New York lawmakers rewrote state handgun laws over the summer after a June supreme court ruling invalidated the old system for granting permits to carry handguns outside the home.

The ruling said Americans have a right to carry firearms in public for self-defense, invalidating the New York law, which required people to show a specific need to get a license to carry a gun outside the home.

The new law New York passed in the wake of the ruling broadly expanded who can get a license to carry a handgun but increased training requirements and required applicants to provide more information including a list of their social media accounts.

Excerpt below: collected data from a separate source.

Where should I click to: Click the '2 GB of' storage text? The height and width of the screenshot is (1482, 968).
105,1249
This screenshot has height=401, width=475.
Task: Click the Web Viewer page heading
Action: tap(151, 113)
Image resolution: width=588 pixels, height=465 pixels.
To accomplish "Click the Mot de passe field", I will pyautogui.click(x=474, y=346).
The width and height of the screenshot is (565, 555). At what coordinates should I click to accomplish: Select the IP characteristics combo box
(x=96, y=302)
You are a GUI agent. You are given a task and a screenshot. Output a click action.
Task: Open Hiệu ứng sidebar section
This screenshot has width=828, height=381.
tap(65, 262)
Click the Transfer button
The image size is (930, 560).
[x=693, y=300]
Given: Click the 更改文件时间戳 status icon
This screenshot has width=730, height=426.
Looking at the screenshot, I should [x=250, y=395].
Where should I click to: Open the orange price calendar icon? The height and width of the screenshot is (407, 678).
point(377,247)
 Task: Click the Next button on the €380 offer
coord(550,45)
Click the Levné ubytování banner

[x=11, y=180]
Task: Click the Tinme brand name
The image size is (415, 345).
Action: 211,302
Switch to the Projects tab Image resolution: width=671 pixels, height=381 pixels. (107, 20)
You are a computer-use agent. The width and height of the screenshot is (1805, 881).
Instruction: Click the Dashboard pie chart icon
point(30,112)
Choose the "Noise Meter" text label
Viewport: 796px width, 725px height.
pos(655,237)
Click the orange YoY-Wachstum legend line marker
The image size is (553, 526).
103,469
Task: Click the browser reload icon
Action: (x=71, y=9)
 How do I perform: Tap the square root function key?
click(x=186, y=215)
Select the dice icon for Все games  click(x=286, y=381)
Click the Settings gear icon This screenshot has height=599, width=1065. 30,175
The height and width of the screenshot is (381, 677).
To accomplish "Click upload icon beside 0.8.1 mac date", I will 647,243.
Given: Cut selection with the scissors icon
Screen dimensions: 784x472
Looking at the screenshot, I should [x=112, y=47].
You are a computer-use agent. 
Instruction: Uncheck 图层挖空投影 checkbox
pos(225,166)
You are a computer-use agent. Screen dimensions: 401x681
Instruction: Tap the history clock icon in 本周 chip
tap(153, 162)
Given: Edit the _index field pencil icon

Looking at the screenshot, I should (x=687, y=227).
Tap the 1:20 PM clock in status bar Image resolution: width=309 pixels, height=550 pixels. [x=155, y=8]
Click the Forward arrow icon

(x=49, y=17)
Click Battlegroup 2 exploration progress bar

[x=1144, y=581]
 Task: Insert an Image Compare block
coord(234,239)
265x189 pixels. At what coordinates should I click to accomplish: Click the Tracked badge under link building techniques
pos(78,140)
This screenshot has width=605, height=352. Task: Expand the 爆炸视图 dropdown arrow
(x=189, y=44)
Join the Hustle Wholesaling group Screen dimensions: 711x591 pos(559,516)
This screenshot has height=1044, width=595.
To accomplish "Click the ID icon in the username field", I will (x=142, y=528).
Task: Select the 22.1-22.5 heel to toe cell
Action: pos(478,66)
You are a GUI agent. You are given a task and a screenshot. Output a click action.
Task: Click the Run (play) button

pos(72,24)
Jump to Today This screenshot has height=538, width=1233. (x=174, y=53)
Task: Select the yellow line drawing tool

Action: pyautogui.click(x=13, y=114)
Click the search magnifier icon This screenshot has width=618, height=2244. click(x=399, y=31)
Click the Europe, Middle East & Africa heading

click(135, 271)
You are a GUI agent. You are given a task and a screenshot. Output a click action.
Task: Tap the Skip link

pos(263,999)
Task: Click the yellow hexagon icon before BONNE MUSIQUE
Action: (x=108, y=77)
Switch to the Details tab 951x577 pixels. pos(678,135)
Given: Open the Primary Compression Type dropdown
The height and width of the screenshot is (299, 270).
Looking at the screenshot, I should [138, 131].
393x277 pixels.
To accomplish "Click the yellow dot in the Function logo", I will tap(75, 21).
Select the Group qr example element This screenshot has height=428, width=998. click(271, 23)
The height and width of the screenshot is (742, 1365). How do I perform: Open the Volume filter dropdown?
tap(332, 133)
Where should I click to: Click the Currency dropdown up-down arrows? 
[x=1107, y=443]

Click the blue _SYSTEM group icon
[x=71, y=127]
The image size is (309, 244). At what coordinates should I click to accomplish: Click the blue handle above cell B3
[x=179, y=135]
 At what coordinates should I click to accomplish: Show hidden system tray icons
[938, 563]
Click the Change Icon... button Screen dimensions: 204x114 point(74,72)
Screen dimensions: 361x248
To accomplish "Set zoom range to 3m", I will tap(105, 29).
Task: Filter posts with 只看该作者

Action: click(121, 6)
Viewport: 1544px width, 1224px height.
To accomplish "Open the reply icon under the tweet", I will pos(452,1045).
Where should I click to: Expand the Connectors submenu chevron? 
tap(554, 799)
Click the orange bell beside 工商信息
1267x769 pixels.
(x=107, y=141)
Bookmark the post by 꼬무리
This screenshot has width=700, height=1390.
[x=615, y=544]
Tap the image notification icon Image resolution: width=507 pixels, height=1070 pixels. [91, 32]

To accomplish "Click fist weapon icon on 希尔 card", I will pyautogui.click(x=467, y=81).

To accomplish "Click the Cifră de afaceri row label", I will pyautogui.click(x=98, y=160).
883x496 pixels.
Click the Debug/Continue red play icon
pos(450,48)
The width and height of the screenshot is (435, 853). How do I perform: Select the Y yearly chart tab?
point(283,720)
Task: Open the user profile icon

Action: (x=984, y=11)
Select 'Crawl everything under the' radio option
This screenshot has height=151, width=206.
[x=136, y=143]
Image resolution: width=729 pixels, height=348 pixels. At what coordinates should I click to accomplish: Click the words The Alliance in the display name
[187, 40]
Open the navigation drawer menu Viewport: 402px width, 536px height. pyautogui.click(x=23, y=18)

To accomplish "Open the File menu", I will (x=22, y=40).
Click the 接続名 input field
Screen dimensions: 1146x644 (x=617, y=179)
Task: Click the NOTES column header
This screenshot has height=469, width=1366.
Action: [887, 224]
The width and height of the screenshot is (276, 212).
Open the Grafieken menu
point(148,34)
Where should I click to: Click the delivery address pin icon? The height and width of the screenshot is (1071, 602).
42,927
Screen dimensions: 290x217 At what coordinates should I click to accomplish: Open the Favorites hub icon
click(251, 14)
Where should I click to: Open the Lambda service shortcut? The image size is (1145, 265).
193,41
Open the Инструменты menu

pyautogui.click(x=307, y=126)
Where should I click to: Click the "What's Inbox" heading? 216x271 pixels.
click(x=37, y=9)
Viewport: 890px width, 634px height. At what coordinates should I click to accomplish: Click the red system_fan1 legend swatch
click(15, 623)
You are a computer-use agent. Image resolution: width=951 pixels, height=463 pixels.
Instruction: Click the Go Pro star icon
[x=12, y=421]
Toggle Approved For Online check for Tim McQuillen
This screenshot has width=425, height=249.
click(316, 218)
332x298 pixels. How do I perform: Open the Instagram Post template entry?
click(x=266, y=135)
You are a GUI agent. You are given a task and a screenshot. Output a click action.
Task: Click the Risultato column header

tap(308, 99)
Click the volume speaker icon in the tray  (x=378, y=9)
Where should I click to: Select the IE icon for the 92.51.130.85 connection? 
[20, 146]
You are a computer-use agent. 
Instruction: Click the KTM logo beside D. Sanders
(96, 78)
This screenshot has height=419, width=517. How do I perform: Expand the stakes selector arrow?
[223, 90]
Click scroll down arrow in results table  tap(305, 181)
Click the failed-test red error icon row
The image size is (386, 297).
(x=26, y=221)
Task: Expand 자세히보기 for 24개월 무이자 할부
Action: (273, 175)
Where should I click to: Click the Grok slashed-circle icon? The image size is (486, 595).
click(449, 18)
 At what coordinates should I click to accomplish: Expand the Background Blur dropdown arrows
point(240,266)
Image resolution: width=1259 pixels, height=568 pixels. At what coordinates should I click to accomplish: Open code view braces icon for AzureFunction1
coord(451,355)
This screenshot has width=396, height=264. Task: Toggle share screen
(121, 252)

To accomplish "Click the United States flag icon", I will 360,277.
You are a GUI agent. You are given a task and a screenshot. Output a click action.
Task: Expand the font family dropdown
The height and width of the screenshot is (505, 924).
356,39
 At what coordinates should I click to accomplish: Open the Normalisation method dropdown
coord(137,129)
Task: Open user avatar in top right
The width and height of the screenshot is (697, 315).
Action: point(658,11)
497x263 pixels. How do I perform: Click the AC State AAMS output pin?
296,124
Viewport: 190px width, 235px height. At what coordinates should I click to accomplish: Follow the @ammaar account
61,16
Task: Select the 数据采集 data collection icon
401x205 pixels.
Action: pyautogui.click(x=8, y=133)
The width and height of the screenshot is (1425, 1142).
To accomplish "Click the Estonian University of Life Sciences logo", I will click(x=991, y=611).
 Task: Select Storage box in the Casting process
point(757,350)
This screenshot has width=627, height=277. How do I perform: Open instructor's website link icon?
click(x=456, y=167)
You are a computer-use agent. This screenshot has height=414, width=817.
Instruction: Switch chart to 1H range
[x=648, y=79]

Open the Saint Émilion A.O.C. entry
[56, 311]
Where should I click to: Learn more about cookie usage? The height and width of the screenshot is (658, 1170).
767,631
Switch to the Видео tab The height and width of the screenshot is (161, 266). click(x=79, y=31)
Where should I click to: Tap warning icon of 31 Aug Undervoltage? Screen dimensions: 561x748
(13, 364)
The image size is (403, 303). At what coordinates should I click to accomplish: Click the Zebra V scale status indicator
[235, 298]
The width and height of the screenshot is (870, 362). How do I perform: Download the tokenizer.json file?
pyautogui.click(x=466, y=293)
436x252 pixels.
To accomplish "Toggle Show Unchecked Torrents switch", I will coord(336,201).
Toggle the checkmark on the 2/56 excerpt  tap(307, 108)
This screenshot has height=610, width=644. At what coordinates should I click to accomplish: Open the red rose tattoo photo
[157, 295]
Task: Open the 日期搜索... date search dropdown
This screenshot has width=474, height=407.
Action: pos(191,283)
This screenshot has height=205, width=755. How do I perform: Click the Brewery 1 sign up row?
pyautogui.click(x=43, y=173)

The law also included a long list of “sensitive places” where firearms are banned, including schools, playgrounds, places of worship, entertainment venues, places that serve alcohol and Times Square in New York City.

A US district judge, Glenn Suddaby, declared portions of the law unconstitutional and issued a preliminary injunction barring certain provisions’ enforcement.

The US court of appeals for the second circuit put that ruling on hold. Challengers to the law asked the supreme court to step in and allow Suddaby’s ruling to go into effect while the case continues.

The appeals court has not finished its review of the case, a circumstance under which supreme court justices are often reluctant to weigh in.

In a two-paragraph statement that accompanied the court’s order, conservative justices Samuel Alito and Clarence Thomas said the New York law at issue “presents novel and serious questions”.

But they said they understood the decision not to intervene now, “to reflect respect” for the appeals court’s “procedures in managing its own docket, rather than expressing any view on the merits of the case”.